Un colosse en fourrure à casquette galonnée d'or le salue respectueusement et pousse devant lui la porte battante, mais lorsque Budaï lui adresse la parole en finnois, celui-ci ne le comprend manifestement pas et répond dans une langue inconnue, tout en l'invitant à pénétrer dans le hall ; le temps manque, de nouveaux clients se pressent vers l'entrée de l'hôtel." (page 10).
Il y a foule car comme, on le verra, il y aura toujours du monde partout dans la ville, jour et nuit : une population extrêmement mélangée, des gens de toutes origines, à tel point qu'il est impossible de savoir sur quel continent on se trouve. Budaï, qui connaît un grand nombre de langues, est pourtant incapable de communiquer, et ne comprend pas non plus ce qu'on lui dit. Même lorsqu'on lui répète une phrase, il a l'impression que les mots ne sont pas exactement les mêmes.
La langue écrite est composée de mystérieux signes de type runique. Budaï n'est même pas sûr du sens de lecture, et les livres qu'il se procure le laissent perplexe...
Il est installé à l'hôtel, mais veut en repartir le plus vite possible pour assister à son congrès. Comment faire ? Pour lui qui connaît tant de langues, cela ne devrait a priori pas être trop difficile de faire comprendre qu'il veut aller à l'aéroport...

I
l y a du bruit et du monde partout (les gens se poussent, s'écrasent)... et pourtant, personne ne fait attention à lui. Les gens sont totalement indifférents à notre héros, qui parle une langue bizarre : serait-il fou ? se moquerait-il des autres ? Ils n'ont pas le temps ou la volonté, ou encore l'intérêt de creuser la question, de s'occuper de lui, alors-même que tout le monde passe des heures à faire la queue. Car, pour la moindre chose, le moindre renseignement, il faut faire la queue.
Tant de temps passé à attendre ! Cela lui est insupportable.
Et pourtant...
"Pendant qu'il ingurgite la boisson trop sucrée, il prend conscience avec frayeur qu'à l'instant, en commandant son petit déjeuner il s'est à peine aperçu qu'il devait faire la queue pour tout, il en a pour ainsi pris l'habitude. Pourtant c'est précisément l'aspect des choses auquel il ne doit absolument pas s'habituer, il en a des palpitations. L'enregistrer, ne serait-ce que machinalement, dans ses neurones, c'est déjà une façon de l'accepter, d'abandonner le combat, autrement dit de quitter son unique espérance : il est différent des gens de cet endroit, un étranger venu d'ailleurs ne faisant pas partie de ce monde, on ne pourra de toute évidence pas le retenir ici." (pages 93-94).

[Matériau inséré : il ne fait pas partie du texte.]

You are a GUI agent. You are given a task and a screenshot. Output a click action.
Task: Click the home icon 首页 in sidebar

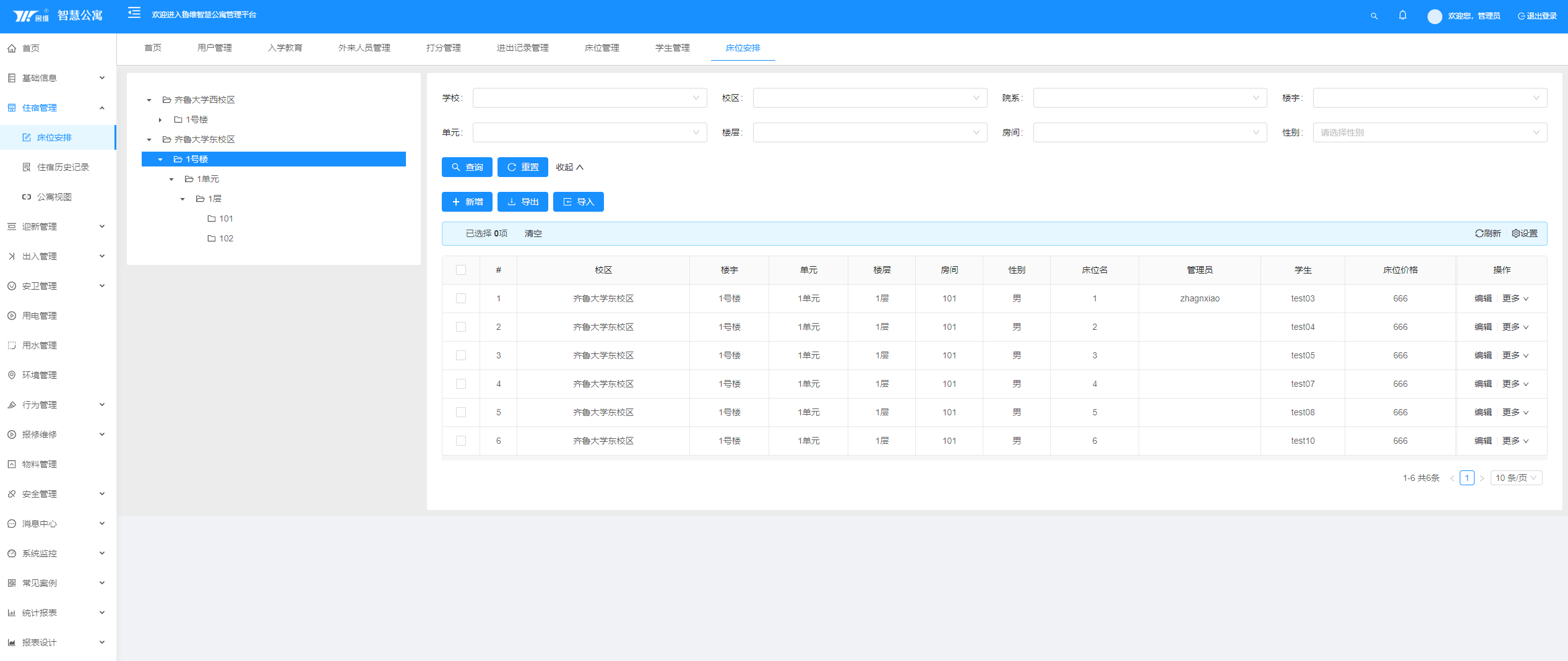(x=12, y=48)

Budai, en vrai virtuose des langues et de l'étymologie, va se creuser les méninges, il est confiant dans ses capacités de raisonnement...
"Tant qu'il n'arrivera pas à vaincre sa modestie pusillanime, sa crainte d'importuner, il n'arrivera jamais à partir d'ici, ni même à donner de ses nouvelles afin que que l'un puisse lui porter secours. Il doit livrer combat lui-même, il n'y a pas d'autre issue. Il doit se transformer des pieds à la tête, c'est l'unique façon de recouvrer son ancienne, sa véritable vie, sa personnalité." (page 77).

Budaï arrivera-t-il à repartir pour retrouver sa famille ?

Epépé est un excellent roman, curieusement prenant, qui parle bien sûr du problème de la communication dans les sociétés contemporaines, de l'anonymat de l'individu dans la foule, de la perte des certitudes, de la capacité de l'homme à s'adapter (pour accepter ou se révolter) à des situations absurdes et a priori intolérables.